Вот, например, что пишет о влиянии климатических условий на характер россиянина русский историк Василий Ключевский: «В одном уверен великоросс, что надобно дорожить ясным летним днем, что природа отпускает ему мало удобного времени для земледельческого труда и что короткое великорусское лето умеет еще укорачиваться безвременным ненадежным ненастьем. Это заставляет великорусского крестьянина спешить, усиленно работать, чтобы сделать много в короткое время и впору убраться с поля, а затем оставаться без дела осень и зиму.

Так великоросс приучился к чрезмерному кратковременному напряжению своих сил, привык работать скоро. Лихорадочно и споро, а потом отдыхать в протяжении вынужденного осеннего и зимнего безделья.

Ни один народ в Европе не способен к такому напряжению труда на короткое время, какое может развить великоросс».

А вот свидетельство Джиласа Флетчера, английского посла в России с 1588 по 1589 годы. Великороссы «в большинстве своем вялы и недеятельны, что, как можно полагать, происходит частично от климата и сонливости, возбуждаемой зимним холодом, частью же от пищи, которая состоит преимущественно из кореньев, лука, чеснока, капусты.

У них хорошие умственные способности, однако нет тех средств, какие есть у других народов для развития их дарований воспитанием и наукой».

О воспитании, науке, образовании, обмене опытом и межчеловеческих отношениях чуть позже. А сейчас о влиянии климата на русский характер. Опять Ключевский:

«Невозможность рассчитать наперед, заранее сообщать план действий и идти прямо к намеченной цели заметно отразилась на складе ума великоросса, на манере его мышления.

Житейские неровности и случайности приучили его больше обсуждать пройденный путь, чем соображать дальнейший; более оглядываться назад, чем заглядывать вперед. В борьбе с неожиданными метелями и оттепелями, с неопределенными августовскими морозами и январской слякотью он стал больше осмотрителен, чем предупредителен, выучился больше замечать следствия, чем цели, воспитал в себе уменье подводить итоги, а не составлять сметы.
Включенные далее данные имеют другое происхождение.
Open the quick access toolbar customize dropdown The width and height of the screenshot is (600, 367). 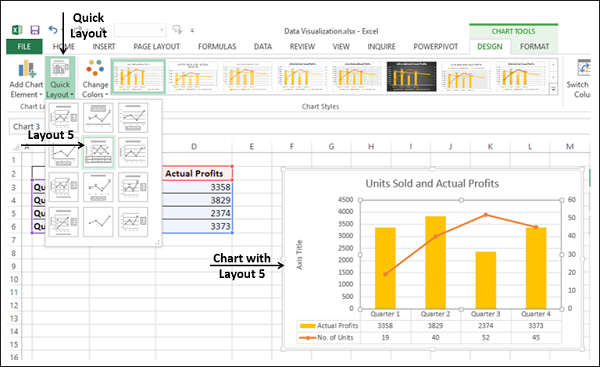point(192,30)
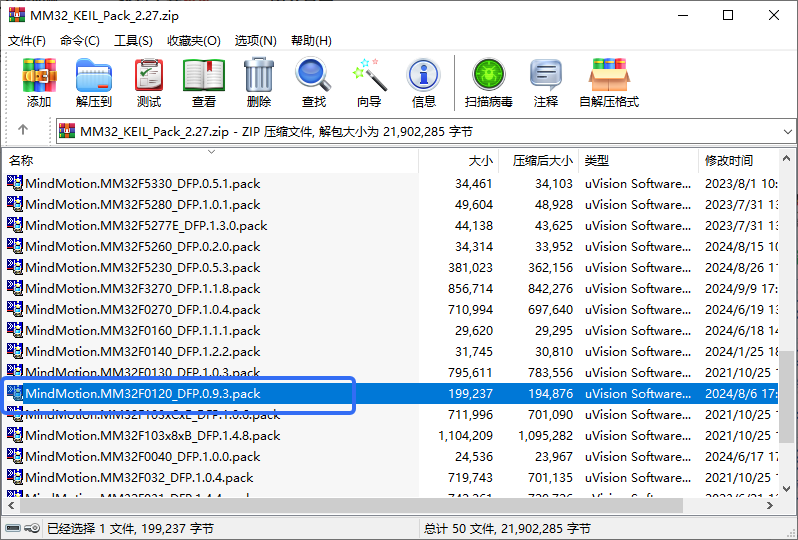The height and width of the screenshot is (540, 798).
Task: Expand the address path dropdown arrow
Action: point(783,131)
Это умение и есть то, что мы называем задним умом. Но задний ум не то же, что задняя мысль. Своей привычкой колебаться и лавировать между неровностями пути и случайностями жизни великоросс часто производит впечатление непрямоты, неискренности. Великоросс часто думает надвое, и это кажется двоедушием.
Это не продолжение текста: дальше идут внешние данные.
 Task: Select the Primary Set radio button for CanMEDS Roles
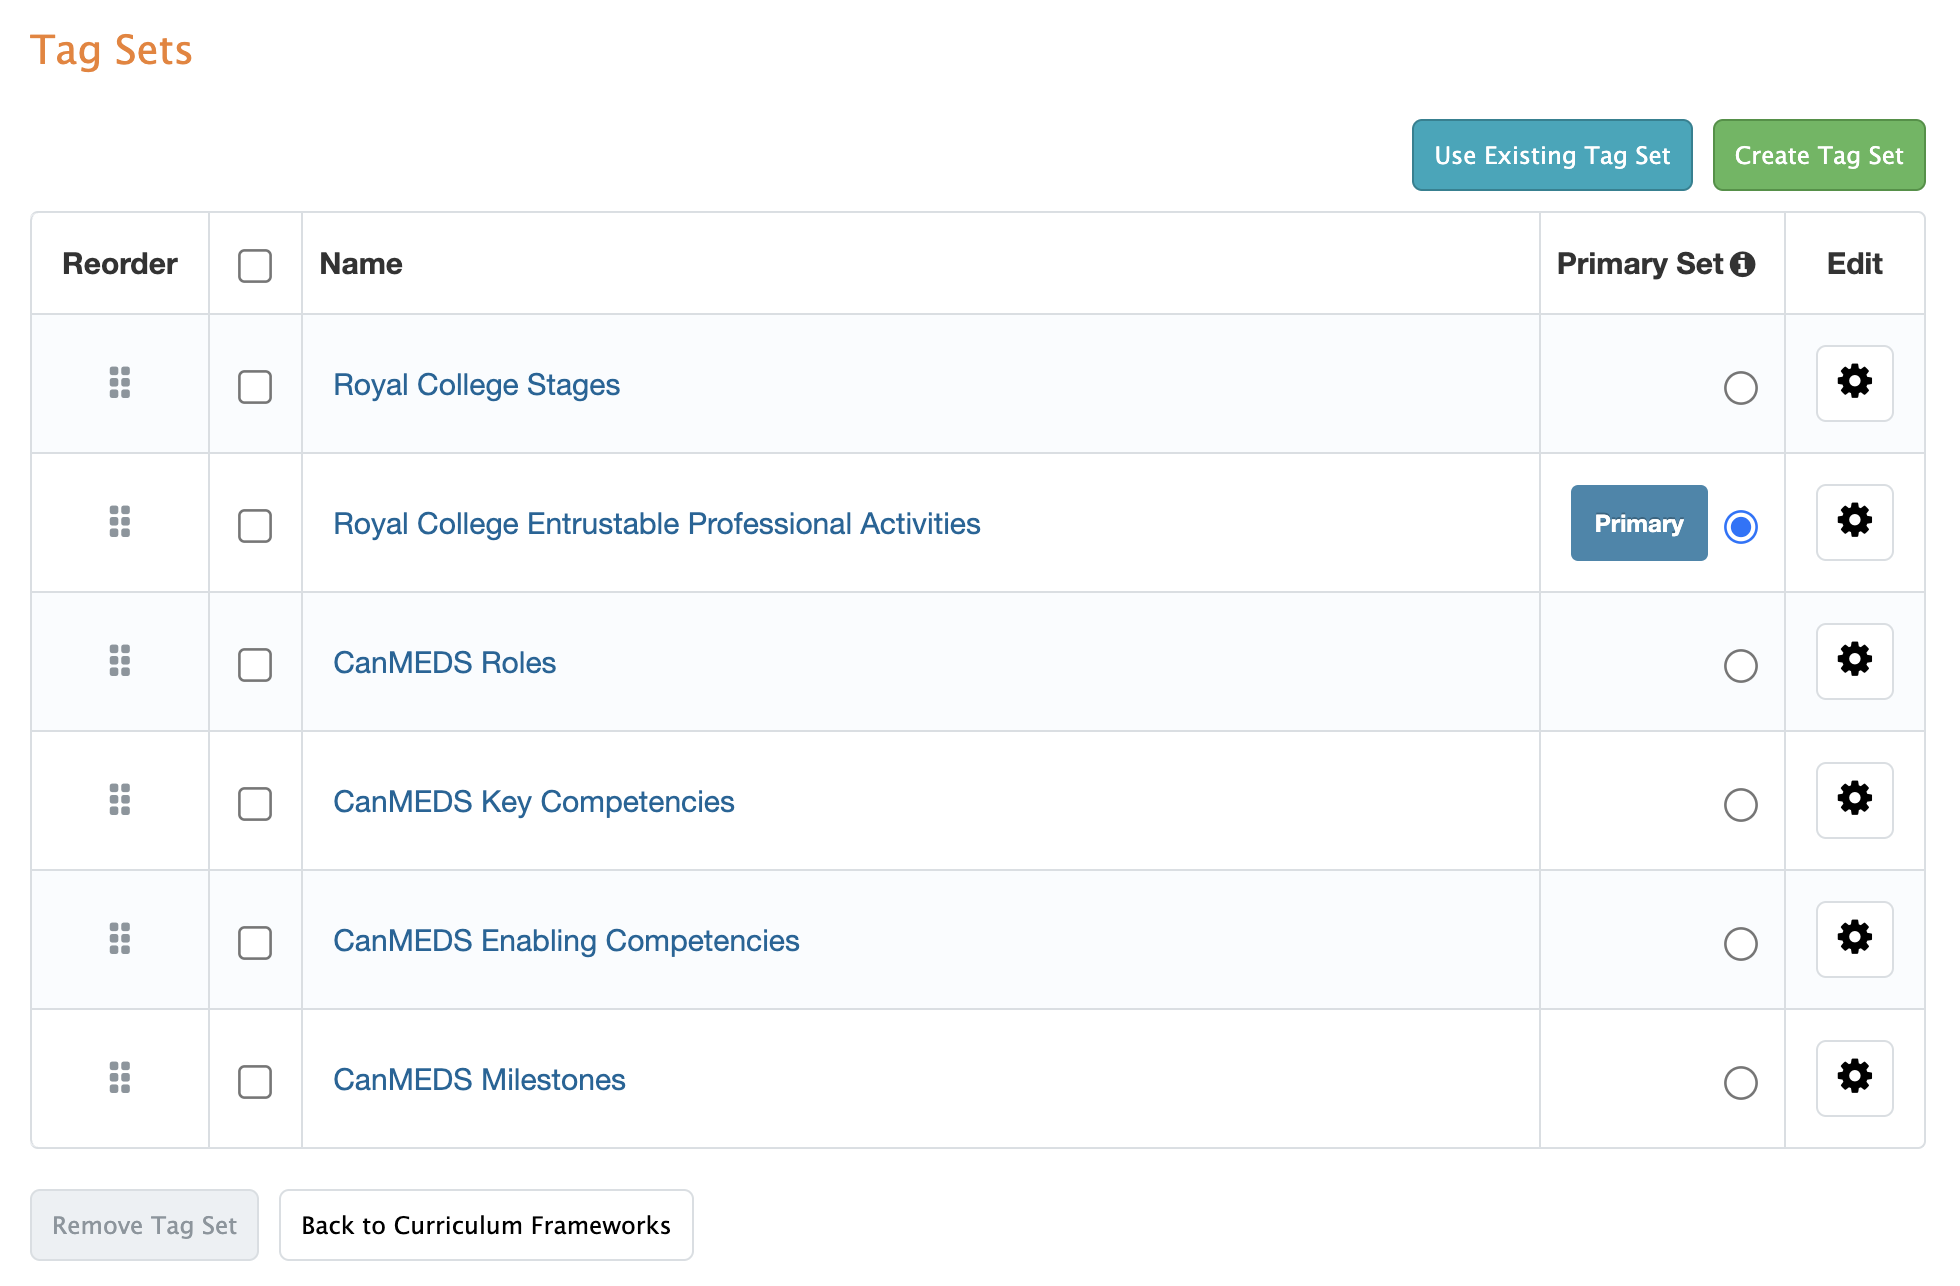[x=1740, y=663]
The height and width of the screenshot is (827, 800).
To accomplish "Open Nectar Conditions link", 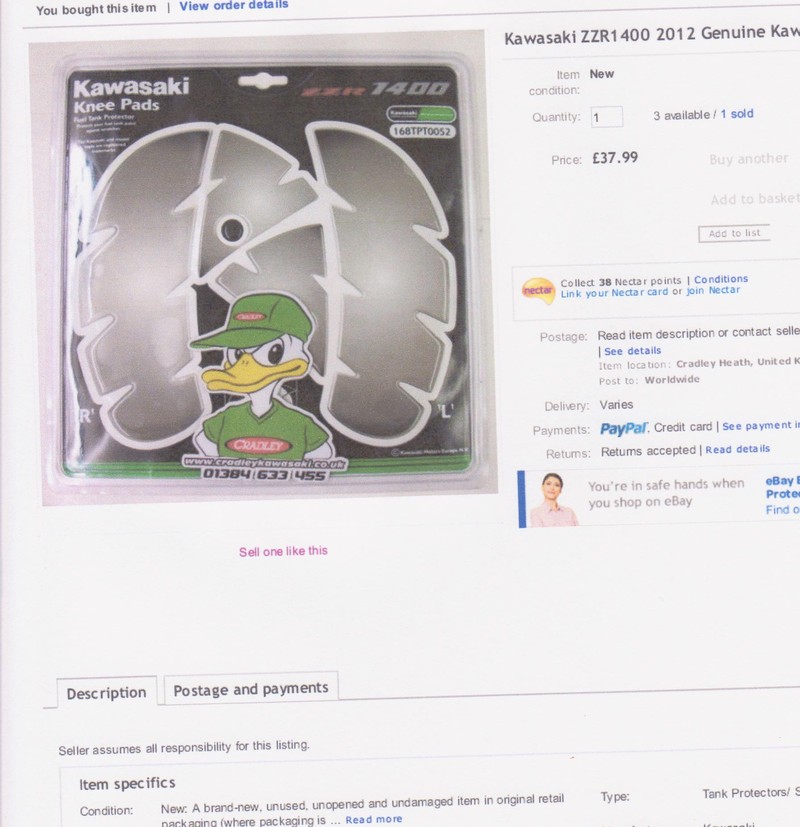I will click(x=720, y=280).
Он всегда идет к прямой цели, хотя часто и недостаточно обдуманной, но идет, оглядываясь по сторонам, и поэтому походка его кажется уклончивой и колеблющейся. „Ведь лбом стены не прошибешь, и только вороны летают прямо“, – говорит пословица. Природа и судьба вели великоросса так, что приучили его ходить окольными путями. Великоросс мыслит и действует, как ходит».

Понятно теперь, откуда происходит нерешительность, осторожность, а скорее опасливость или боязливость, подозрительность наших современников. А еще все эти черты русского человека усугубил целый ряд ставших генетическими признаков, доставшихся современникам от наших предков.
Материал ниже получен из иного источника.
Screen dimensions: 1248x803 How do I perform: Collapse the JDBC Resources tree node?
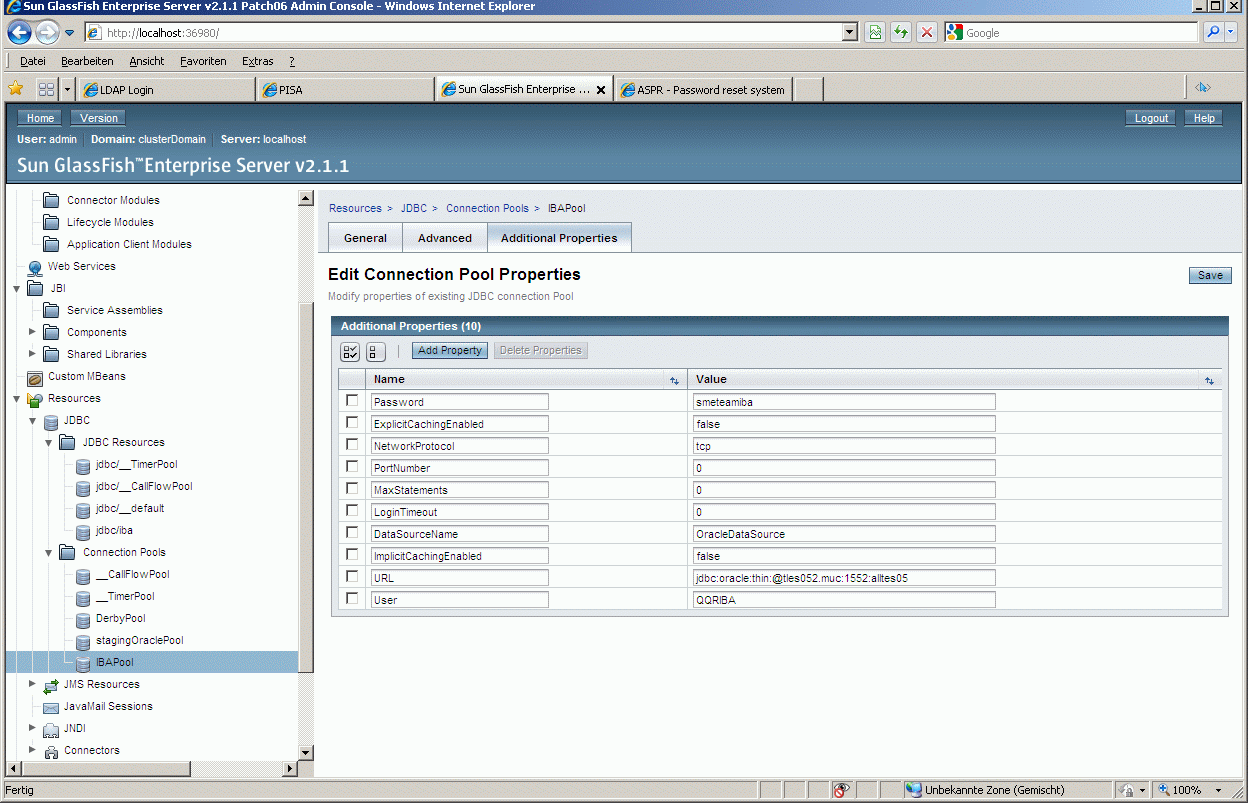48,442

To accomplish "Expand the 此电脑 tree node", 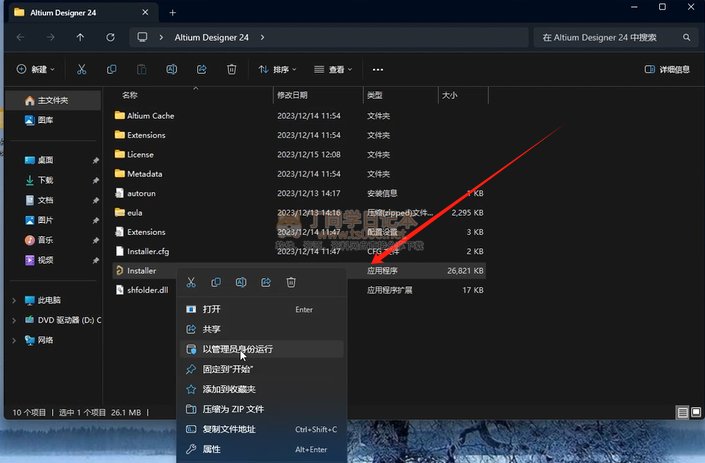I will point(14,300).
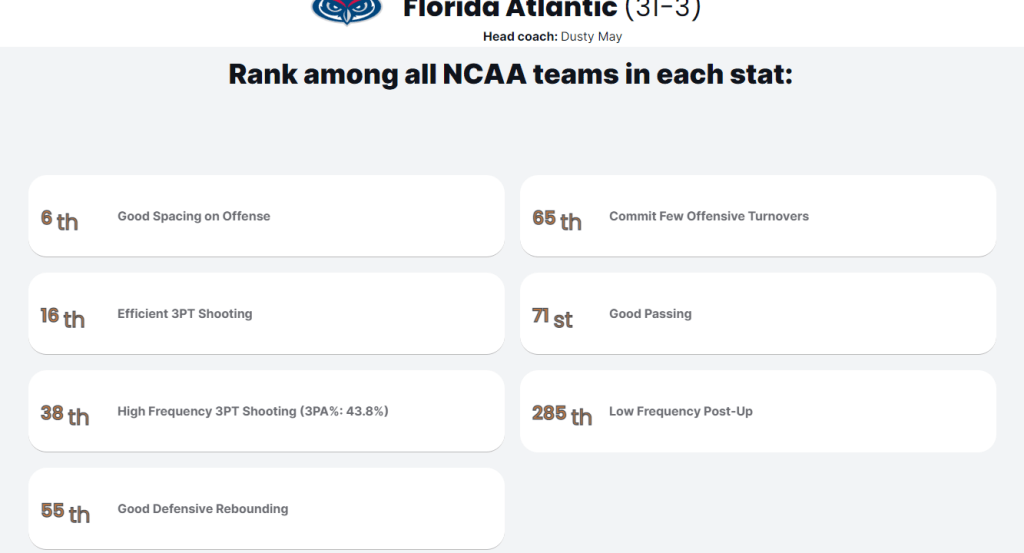1024x553 pixels.
Task: Open the Commit Few Offensive Turnovers stat
Action: tap(709, 216)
Феодальное, самодержавно-крепостническое прошлое России, рабский образ жизни ее населения запечатлелись навечно в генетическом коде, а, следовательно, и в психологическом складе русского, а затем и советского человека:

«В русском характере было мало искренности; дружба ценилась по выгодам; задушевные друзья расходились, коль не обязывала их взаимная польза, и часто задняя мысль таилась за изменениями дружественного расположения и радушным гостеприимством. Довольно было любимцу государя приобрести царскую немилость, чтобы все друзья и приятели, прежде низко кланявшиеся ему, не только прекратили с ним знакомство, но не хотели с ним говорить и даже причиняли ему оскорбления…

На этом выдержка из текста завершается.